▸ SET TASK: Please quote every one of the records below word for word, keeping each line unchanged.

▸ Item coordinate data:
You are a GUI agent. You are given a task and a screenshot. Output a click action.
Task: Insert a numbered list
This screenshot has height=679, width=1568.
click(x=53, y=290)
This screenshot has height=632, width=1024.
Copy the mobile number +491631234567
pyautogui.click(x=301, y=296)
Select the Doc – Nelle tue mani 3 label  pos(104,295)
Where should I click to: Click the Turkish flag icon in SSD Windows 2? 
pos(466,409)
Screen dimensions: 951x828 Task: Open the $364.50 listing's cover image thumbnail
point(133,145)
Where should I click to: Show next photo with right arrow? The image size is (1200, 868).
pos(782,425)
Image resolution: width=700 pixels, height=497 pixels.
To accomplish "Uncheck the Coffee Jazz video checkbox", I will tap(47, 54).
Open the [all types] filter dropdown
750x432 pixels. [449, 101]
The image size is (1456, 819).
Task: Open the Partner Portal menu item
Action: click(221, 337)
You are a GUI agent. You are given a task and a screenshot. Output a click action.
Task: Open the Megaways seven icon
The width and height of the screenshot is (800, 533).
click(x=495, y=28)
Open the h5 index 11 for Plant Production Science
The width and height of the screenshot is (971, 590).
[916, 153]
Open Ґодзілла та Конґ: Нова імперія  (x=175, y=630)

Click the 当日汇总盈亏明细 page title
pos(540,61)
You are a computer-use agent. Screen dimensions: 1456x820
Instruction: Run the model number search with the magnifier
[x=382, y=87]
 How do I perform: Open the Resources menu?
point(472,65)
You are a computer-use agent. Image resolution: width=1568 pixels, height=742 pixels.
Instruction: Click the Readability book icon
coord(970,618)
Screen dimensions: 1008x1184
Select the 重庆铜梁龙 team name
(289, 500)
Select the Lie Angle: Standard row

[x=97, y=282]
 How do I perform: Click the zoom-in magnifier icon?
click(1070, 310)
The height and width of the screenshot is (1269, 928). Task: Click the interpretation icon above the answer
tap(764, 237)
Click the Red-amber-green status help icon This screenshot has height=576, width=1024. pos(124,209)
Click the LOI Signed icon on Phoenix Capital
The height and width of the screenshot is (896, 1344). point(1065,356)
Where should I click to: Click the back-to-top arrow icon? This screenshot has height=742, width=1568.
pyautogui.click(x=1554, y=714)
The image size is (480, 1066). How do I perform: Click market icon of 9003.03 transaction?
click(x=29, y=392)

▸ FINISHED ANSWER:
You are a GUI agent. You are given a task and a screenshot. Output a click action.
Task: Insert a numbered list
This screenshot has height=679, width=1568.
click(x=53, y=290)
This screenshot has height=632, width=1024.
Copy the mobile number +491631234567
pyautogui.click(x=301, y=296)
Select the Doc – Nelle tue mani 3 label  pos(104,295)
Where should I click to: Click the Turkish flag icon in SSD Windows 2? 
pos(466,409)
Screen dimensions: 951x828 Task: Open the $364.50 listing's cover image thumbnail
point(133,145)
Where should I click to: Show next photo with right arrow? The image size is (1200, 868).
pos(782,425)
Image resolution: width=700 pixels, height=497 pixels.
To accomplish "Uncheck the Coffee Jazz video checkbox", I will tap(47, 54).
Open the [all types] filter dropdown
750x432 pixels. [449, 101]
The image size is (1456, 819).
Task: Open the Partner Portal menu item
Action: click(221, 337)
You are a GUI agent. You are given a task and a screenshot. Output a click action.
Task: Open the Megaways seven icon
The width and height of the screenshot is (800, 533).
click(x=495, y=28)
Open the h5 index 11 for Plant Production Science
The width and height of the screenshot is (971, 590).
[916, 153]
Open Ґодзілла та Конґ: Нова імперія  (x=175, y=630)

Click the 当日汇总盈亏明细 page title
pos(540,61)
You are a computer-use agent. Screen dimensions: 1456x820
Instruction: Run the model number search with the magnifier
[x=382, y=87]
 How do I perform: Open the Resources menu?
point(472,65)
You are a computer-use agent. Image resolution: width=1568 pixels, height=742 pixels.
Instruction: Click the Readability book icon
coord(970,618)
Screen dimensions: 1008x1184
Select the 重庆铜梁龙 team name
(289, 500)
Select the Lie Angle: Standard row

[x=97, y=282]
 How do I perform: Click the zoom-in magnifier icon?
click(1070, 310)
The height and width of the screenshot is (1269, 928). Task: Click the interpretation icon above the answer
tap(764, 237)
Click the Red-amber-green status help icon This screenshot has height=576, width=1024. pos(124,209)
Click the LOI Signed icon on Phoenix Capital
The height and width of the screenshot is (896, 1344). point(1065,356)
Where should I click to: Click the back-to-top arrow icon? This screenshot has height=742, width=1568.
pyautogui.click(x=1554, y=714)
The image size is (480, 1066). How do I perform: Click market icon of 9003.03 transaction?
click(x=29, y=392)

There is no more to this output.